How did Pol Pot, a tyrant comparable to Hitler and Stalin in his brutality and contempt for human life, rise to power? This authoritative book explores what happened in Cambodia from 1930 to 1975, tracing the origins and trajectory of the Cambodian Communist movement and setting the ascension of Pol Pot's genocidal regime in the context of the conflict between colonialism and nationalism. A new preface bring this edition up to date.
Praise for the first edition:
"Given the highly secretive nature of Pol Pot's activities, the precise circumstances and manoeuvres that propelled him to the top of the heap will perhaps never be known. But Kiernan has come impressively close to it. . . . And he has presented it in a wide perspective, drawing interesting comparisons with communist movements in Indonesia, Thailand, Burma and India. . . . Incisive."-T. J. S. George, Asiaweek, "Editor's Pick of the Month"
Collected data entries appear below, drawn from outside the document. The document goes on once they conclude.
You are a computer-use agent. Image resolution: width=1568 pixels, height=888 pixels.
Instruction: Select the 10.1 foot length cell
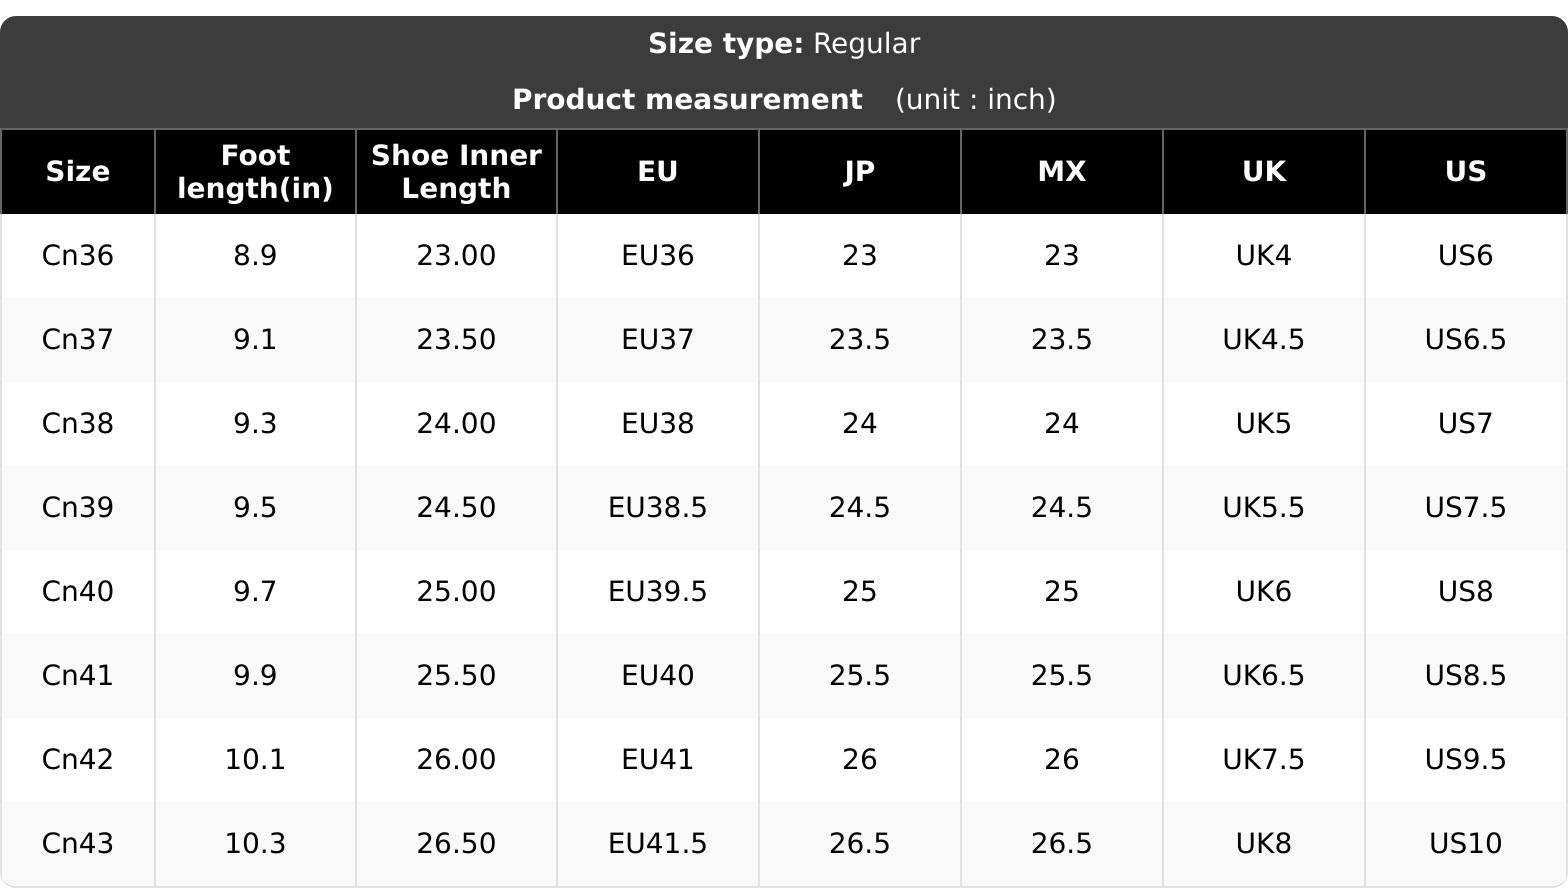pyautogui.click(x=255, y=760)
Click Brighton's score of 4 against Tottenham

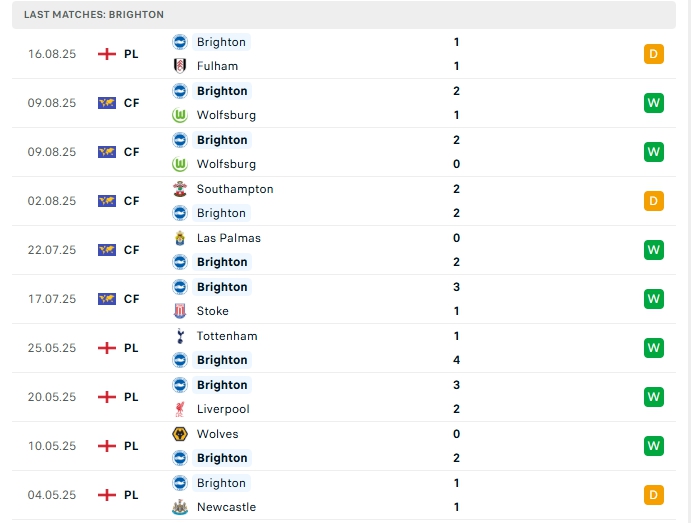[456, 360]
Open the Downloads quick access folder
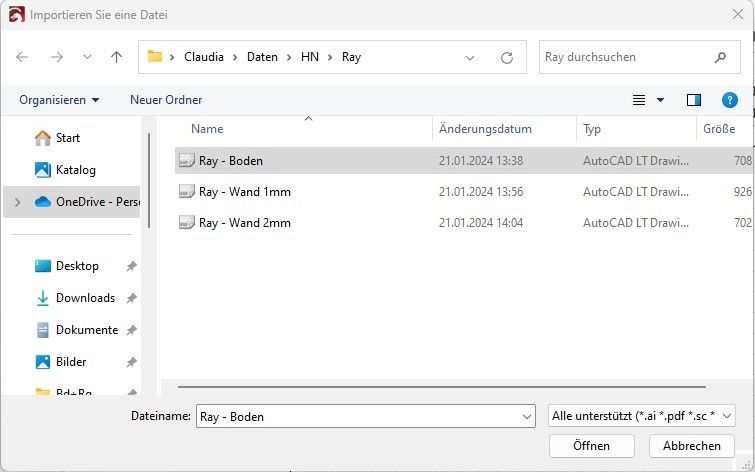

"A rich, gruesome and compelling tale. . . fascinating, well-researched and measured . . . a model of judgement and scholarship."-Fred Halliday, New Statesman
"[Kiernan's] capacity for dogged research on three continents, and his mastery of every ideological nuance. . . [are] awe-inspiring."-Dervla Murphy, Irish Times
Ben Kiernan is the A. Whitney Griswold Professor of History, professor of international and area studies, and the founding director of Yale's Cambodian Genocide Program and Genocide Studies Program (www.yale.edu/gsp). Other books by the author include, Blood and Soil: A World History of Genocide and Extermination from Sparta to Darfur and The Pol Pot Regime: Race, Power and Genocide in Cambodia under the Khmer Rouge, 1975-1979, published by Yale University Press.